Prickly Pear Cactus Growth Stages

Pop quiz! What’s a type of cactus that you can eat? Though I’m sure there are countless technically correct answers to this bit of trivia, the one you’ll most likely be familiar with is the prickly pear cactus.

Prickly pear is a common name given to cacti in the genus Opuntia. There are nearly 200 species in the genus, all native to the Americas (some — impressively — grow as far north as Ontario, Canada). The most important species in terms of culinary use is Opuntia ficus-indica, sometimes known as the barbary fig.

In this article, I’ll explore the unique prickly pear cactus growth stages that help define this interesting desert crop.

Growing Conditions

Members of Opuntia are most readily identified by their flat, fleshy pads or leaves. The leaves are commonly covered in spines, though the number and size of these spines can vary from one species to another.

Overall, prickly pear cacti are hardy from USDA Zone 4 to Zone 11. However, O. ficus-indica grows best in Zones 9 to 12, where year-round temperatures are quite warm. Some gardeners grow prickly pears in pots and bring them indoors during the cooler months.

The active growth period typically lasts from early spring to fall. It’s perfectly normal for prickly pear pads to appear dry or even deflated during the winter months. This is a natural part of the plant’s dormancy. 

Care for prickly pear cacti the way you would almost any other succulent. Place the cactus somewhere that receives direct sunlight for at least 6 to 8 hours daily. 

Excess moisture is one of the most common problems in this and other cactus species. Use loose, sandy soil with ample drainage. Consider planting your prickly pear in a mound to encourage good drainage.

Growth Rate

These cacti are relatively slow-growing. On average, prickly pear cacti grow 3 to 6 inches taller and wider each year. 
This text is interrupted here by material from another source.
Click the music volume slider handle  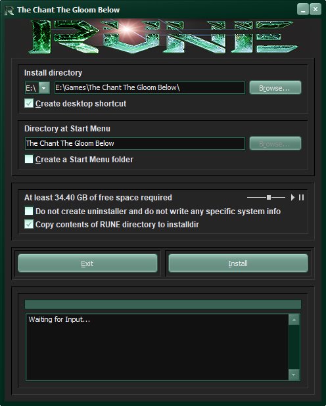[269, 198]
The species O. ficus-indica grows faster than other varieties (which is probably part of why it is the most popular species for fruit production). Some specimens may grow up to 12 inches in a single year.

In addition to changes in overall size, you can track your prickly pear’s growth rate by the number of new pads it produces. A steady growth rate should produce up to 4 or 5 new places annually.
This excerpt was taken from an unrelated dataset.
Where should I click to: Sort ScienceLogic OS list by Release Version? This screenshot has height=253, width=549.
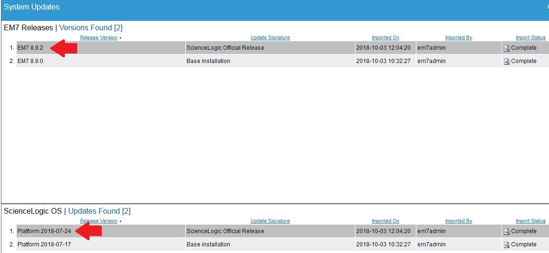click(x=99, y=221)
Growth Stages of Prickly Pear Cactus

Prickly pear growth doesn’t happen overnight. If you want to grow one of these cacti from the ground up, plan to wait 3 to 4 years for it to reach fruit-bearing age. But with proper care and some luck, some prickly pear cacti can live to be 80 years old!

1. Seed Germination

Though prickly pear cacti grow from seeds, germination can be pretty sporadic. Most growers opt to start new plants from cuttings instead.

The seeds need average soil temperatures around 77°F to sprout. A 4- to 5-week period of cold stratification (such as in a household fridge) may be necessary to break the seeds’ natural dormancy before planting.

With some luck, most seeds should germinate in 21 to 60 days. Yet, it’s not unheard of for germination to take up to 180 days.

2. Seedling

While adult cacti look very different from most other plant families, the seedlings are surprisingly similar! All cactus seeds start with a small root (the radicle) and a pair of embryonic leaves (the cotyledons).

Prickly pear cotyledons are thick and fleshy but look nothing like the spiny pads on mature plants. It could be another 7 to 21 days before the seedling produces its first ‘true’ leaf — spines.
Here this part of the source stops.